Subsidiária da chilena Andina é condenada por dumping social

Engarrafadora e distribuidora de produtos Coca-Cola mantém funcionários em jornadas de trabalho que ultrapassam as 14 horas por dia, negligenciando direitos trabalhistas básicos e contribuindo para uma concorrência desleal

 

Araraquara - A Rio de Janeiro Refrescos Ltda. – subsidiária da multinacional chilena Andina, que controla parte do mercado de engarrafamento da Coca-Cola no Brasil - foi condenada pela 3ª Vara do Trabalho de Araraquara ao pagamento de R$ 1 milhão pela prática de dumping social, caracterizada pela supressão de direitos trabalhistas em larga escala como forma de vencer deslealmente a concorrência. A sentença determina a regularização imediata da jornada de trabalho dos entregadores da empresa (motoristas de caminhão e seus ajudantes), sob pena de multa de R$ 1.000,00 por dia para cada infração cometida, multiplicada pelo número de trabalhadores prejudicados. O Ministério Público do Trabalho é o autor da ação civil pública.

A decisão proferida pela juíza Mônica Rodrigues Carvalho Rossi obriga a Rio de Janeiro Refrescos Ltda. às seguintes obrigações: efetuar o controle de jornada de trabalho; conceder intervalo mínimo de 11 horas entre duas jornadas; conceder intervalo intrajornada, para descanso e alimentação, de uma hora, no mínimo; encerrar a remuneração por produção (com base na distância percorrida, tempo de viagem ou quantidade de produtos transportados); não exigir o cumprimento de horas extras habituais; não prorrogar jornada de trabalho por mais de duas horas, exceto de houver previsão em acordo coletivo que permita até 4 horas; não exigir “quantidade de serviço incompatível” com a jornada do trabalhador; e, por fim, pagar indenização por danos morais coletivos no valor de R$ 1 milhão pela prática de dumping social, em favor de projetos, iniciativas e campanhas que beneficiem a coletividade de trabalhadores dos municípios envolvidos, com indicação do MPT.

O Ministério Público, na pessoa do procurador Rafael de Araújo Gomes, impetrou recurso ordinário pedindo a reforma de dois pontos da sentença: que o número de horas extras seja limitado a duas horas diárias, mesmo que haja norma coletiva autorizando 4 horas; e que a indenização por danos morais coletivos seja majorada para o equivalente a 10% do valor do faturamento bruto da empresa, especialmente pela prática de dumping social. O recurso será julgado pelo Tribunal Regional do Trabalho da 15ª Região. Também cabe recurso da decisão à empresa ré.

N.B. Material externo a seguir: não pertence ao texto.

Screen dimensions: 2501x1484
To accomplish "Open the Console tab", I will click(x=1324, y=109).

A Rio de Janeiro Refrescos, que possui operações nas cidades de Araraquara, Descalvado, Matão, Pirassununga, Porto Ferreira e São Carlos, foi investigada pelo MPT após provocação da própria Justiça do Trabalho de Araraquara, que julgou reclamações trabalhistas individuais contra a empresa. Nos autos ficou provado um esquema abusivo de jornada de trabalho.

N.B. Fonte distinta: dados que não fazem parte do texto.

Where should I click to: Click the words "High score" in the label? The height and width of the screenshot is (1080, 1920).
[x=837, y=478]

Ao longo do inquérito do Ministério Público, o procurador juntou cartões de ponto, decisões judiciais e depoimentos de trabalhadores que apontaram para a reiterada prática de jornada de trabalho excessiva, de modo a impor aos entregadores de bebidas, em vários casos, um expediente superior a 14 horas por dia. Há relatos de empregados demandados para entrega de produtos em mais de 40 pontos em apenas um dia. A abusividade também acontece nos intervalos entre duas jornadas, pois dificilmente ultrapassam 8 horas (o intervalo mínimo deve ser de, no mínimo, 11 horas).

“Os trabalhadores da empresa praticamente vivem apenas para trabalhar e para dormir, e não poderiam dormir muito, considerando que nos curtos intervalos eles teriam que se deslocar à sua residência, comer, fazer a higiene, depois dormir e deslocar-se de volta para o trabalho”, explica Rafael de Araújo Gomes.   

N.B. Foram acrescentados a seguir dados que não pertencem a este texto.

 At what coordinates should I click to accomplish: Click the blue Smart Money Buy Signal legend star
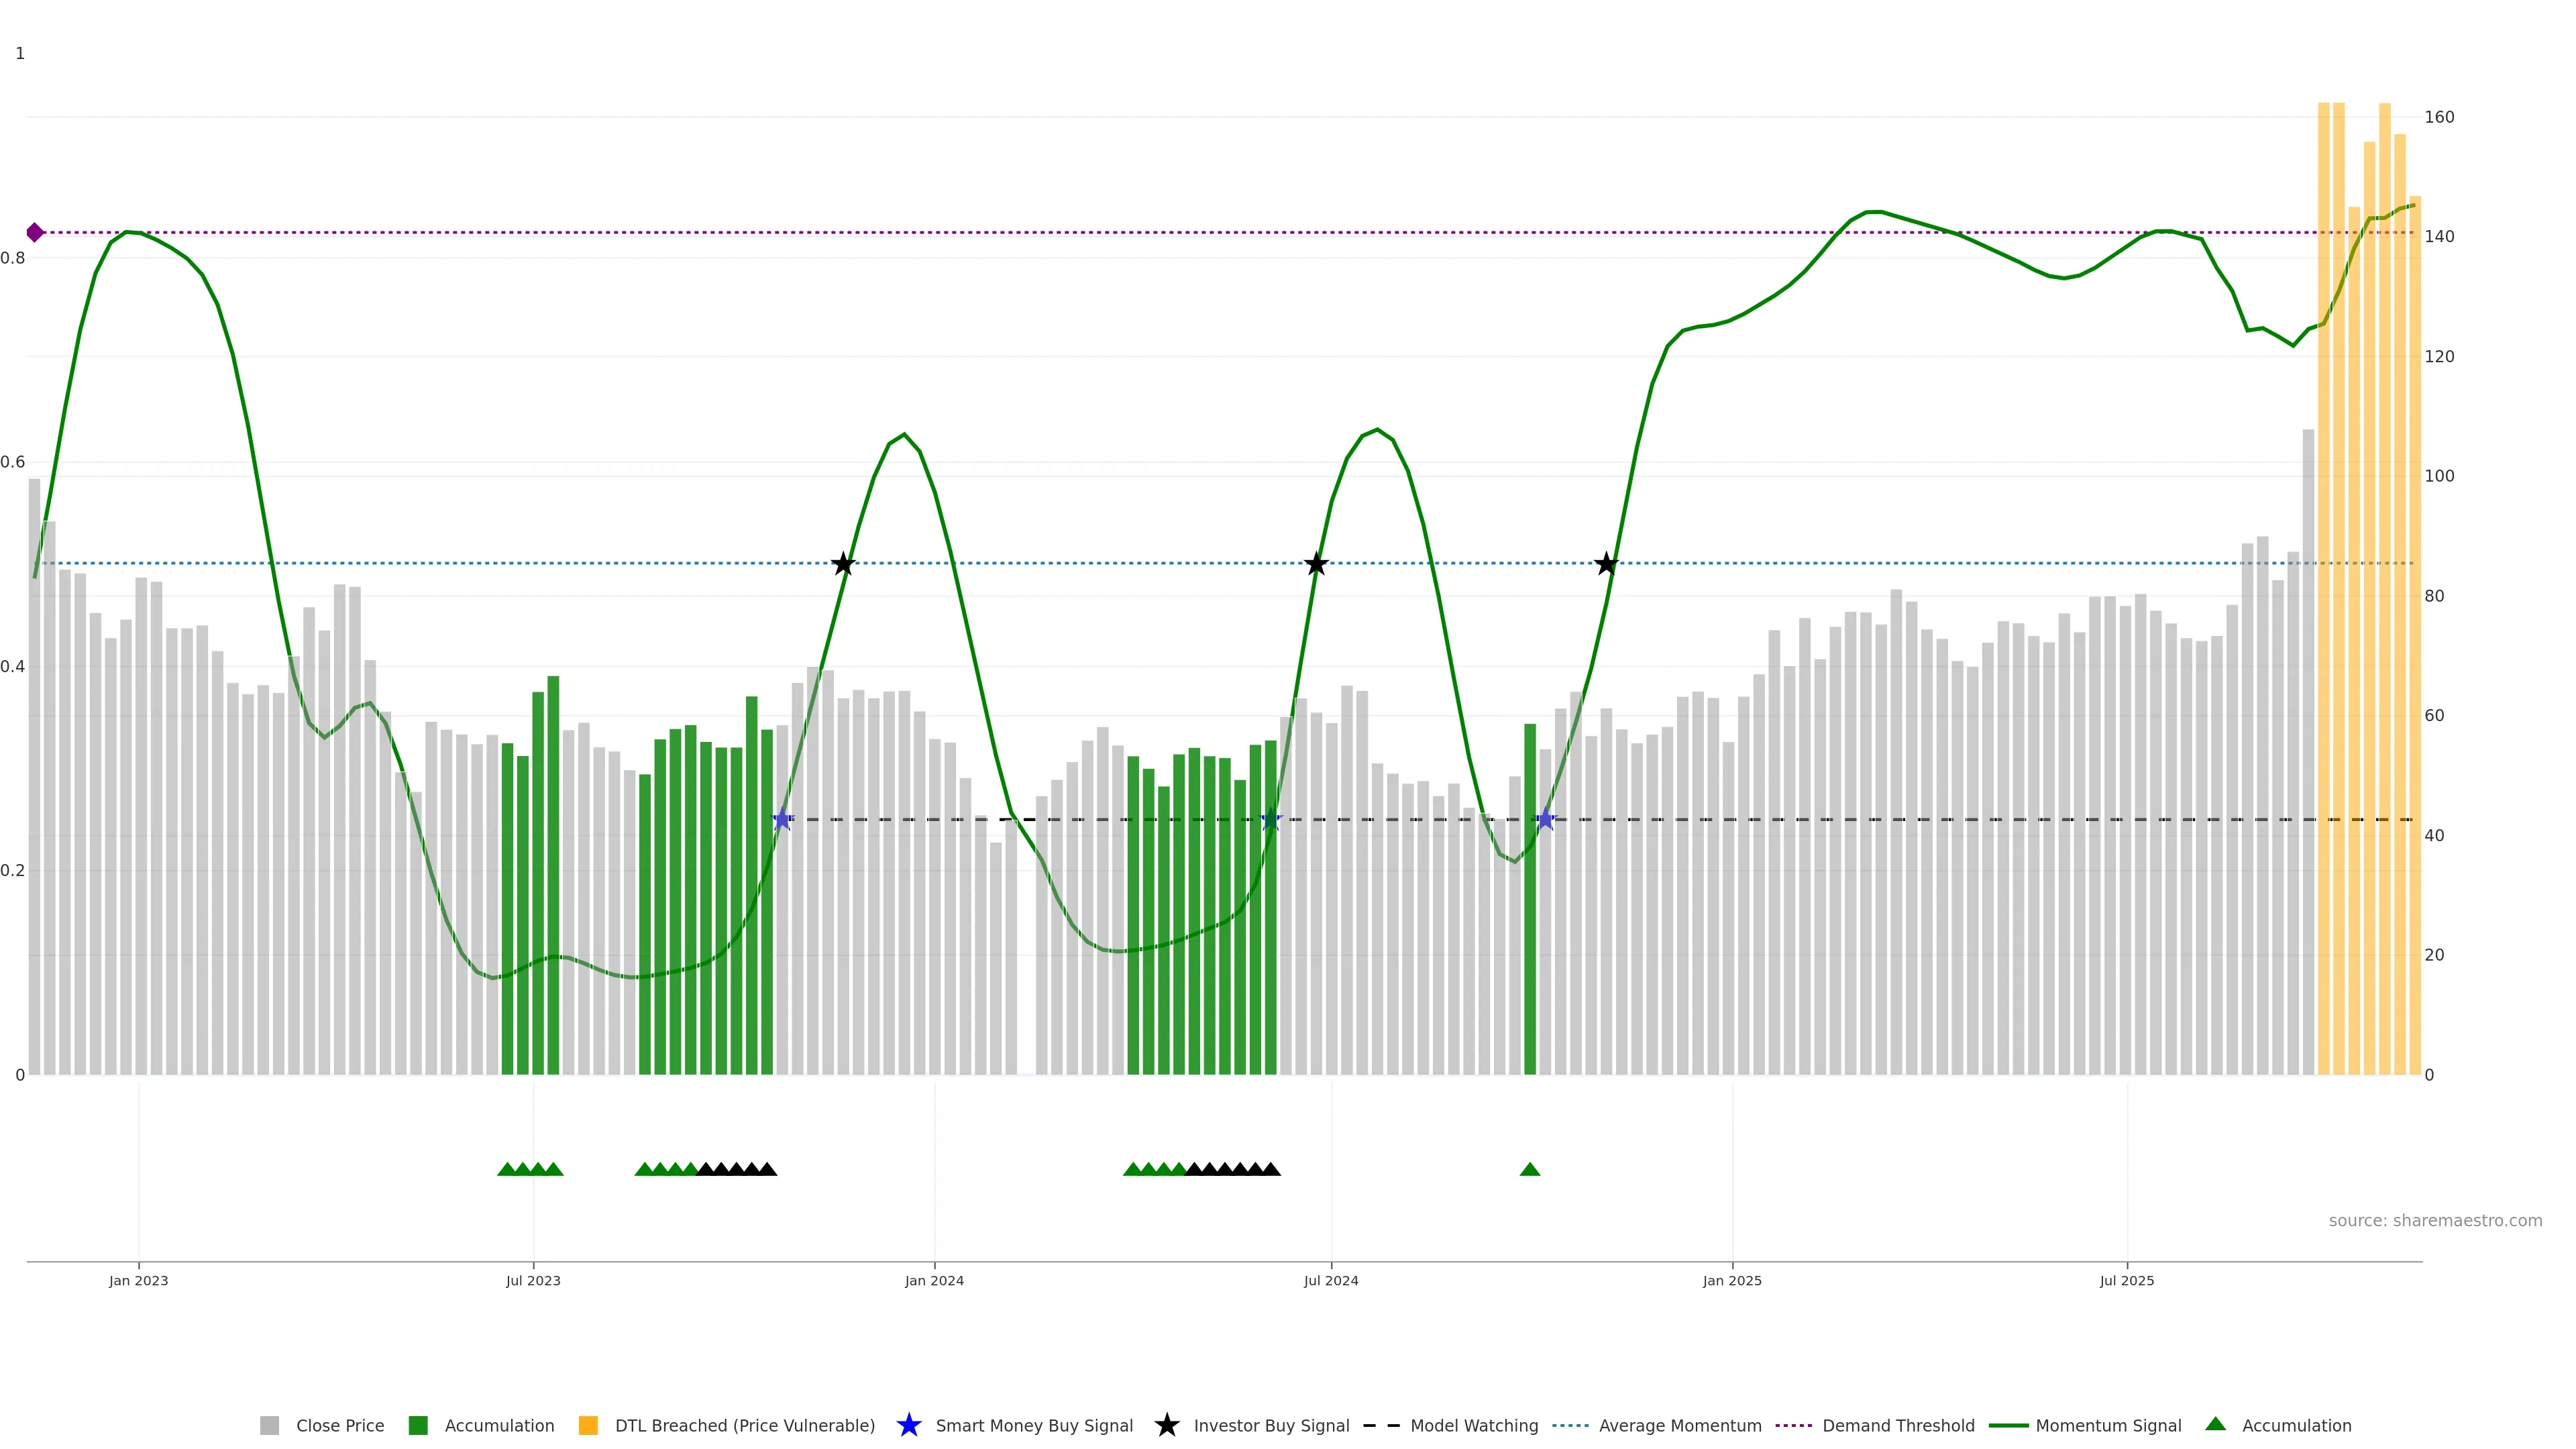[x=908, y=1425]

A decisão da juíza concede a antecipação de tutela requerida pelo MPT, obrigando a ré a cumprir todas as obrigações de fazer impostas pela sentença de forma imediata, independente do trânsito em julgado, em decorrência da gravidade da situação, trazida pela abusividade na jornada de trabalho. “Tal procedimento demonstra que a requerida (Rio de Janeiro Refrescos) fez tábula rasa do ordenamento jurídico, atitude intolerável, que se deve reprimir, sob pena de estímulo a tais condutas”, escreveu a magistrada.

“Trata-se de um caso bastante grave de dumping social, quer dizer, de ofensa concorrencial criada através da supressão em massa de direitos trabalhistas e consequente redução abusiva de custos, que leva ao incremento do lucro”, finaliza Gomes, lembrando da modalidade do dumping reconhecida na sentença, tornando a aplicação analógica de um dispositivo da Lei nº 12.529/11.